DSM-IV-TR criteria classifies major depressive disorder(MDD) as a mood disorder. MDD, also known as unipolar disorder/depression or major/clinical depression is a mental disorder without symptoms of mania ( as opposed to manic-depressive disorder known as bipolar disorder), whose cluster of symptoms ( called major depressive syndrome) include low mood and self-esteem, insomnia (80% of the MDD cases), poor focus and memory and loss of interest in otherwise normally pleasant daily activities (anhedonia). Recently, doctors take into consideration motivational anhedonia, which refers to the lack of desire or motivation to engage into enjoyable activities, in addition to consummatory anhedonia (enjoying the agreeable/pleasant activities).
The diagnosis of MDD is based on the examination of the mental status of the patient by the qualified physician, on the self-reported behaviour and experiences of the patient and on those reported by his relatives and friends (all according to the DSM criteria), his pertinent medical history, psychiatric co-morbidity (presence of other psychiatric conditions such as recurrent anxiety episodes, post-traumatic stress disorder and pain, attention-deficit hyperactivity disorder as well as the presence of cardiovascular disorders) and current drug abuse.

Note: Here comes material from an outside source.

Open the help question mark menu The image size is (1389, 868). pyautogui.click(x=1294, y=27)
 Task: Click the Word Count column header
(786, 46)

The two-question screen of the medical interview include:
- Have you experienced little interest or pleasure in normally enjoyable activities over the past month?

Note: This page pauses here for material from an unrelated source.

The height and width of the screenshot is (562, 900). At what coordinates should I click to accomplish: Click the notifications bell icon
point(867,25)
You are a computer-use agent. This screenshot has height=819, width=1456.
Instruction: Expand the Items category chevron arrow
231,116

- Have you experienced feelings of hopelessness or feeling down or depressed over the past month?
The causes of MDD are biological, psychological, social, evolutionary and drug-induced. A CT scan and cognitive testing are used to differentiate MDD from Alzheimer s disease and other brain pathologies, which have the same symptoms as MDD. A single or recurrent major depressive disorder is rated mild, moderate or severe, the latter being considered psychotic depression.
There are 5 subtypes of MDD which are known as specifiers, as follows:
- Postpartum depression – represents the severe disabling depression experienced by women who have recently given birth. DSM criteria require that onset of this subtype of depression should take place within one month of delivery, so as to qualify as such. 10-15% of the new mothers experience this and it typically lasts up to three months.
- Melancholic depression – is different from grief/loss of a loved person and it is typically characterized by lack of mood response to positive stimuli or events and the inability to find positive and pleasant activities enjoyable, in addition to marked weight/appetite loss, psychomotor agitation or retardation, excessive guilt, early morning awakening and a severely low mood in the morning.
- Catatonic depression – it represents a severe, yet rare subtype of depression which involves motor disturbances – the patient is dumbfounded, does not speak and either remains immovable or displays purposeless and uncanny movements. These symptoms are also present in mania and schizophrenia.
- Atypical depression – is typically characterized by reactivity to enjoyable stimuli or events (known as paradoxical anhedonia), mood positivity, marked weight gain and an increase in appetite, excessive sleep, heaviness in the limbs, as well as marked social impairment especially following rejection in interpersonal relationships.
- Seasonal affective disorder – involves the presence of major depressive episodes typically in the fall or winter and which clear up in the spring. The diagnosis takes into account the occurrence of at least two such episodes in colder seasons alone, over a period of two years.
Knowing the DSM criteria for major depressive disorder is a useful piece of information especially for people who are confronting with a recurrent depressed mood and who cannot find pleasure in daily activities which used to be enjoyable in the past.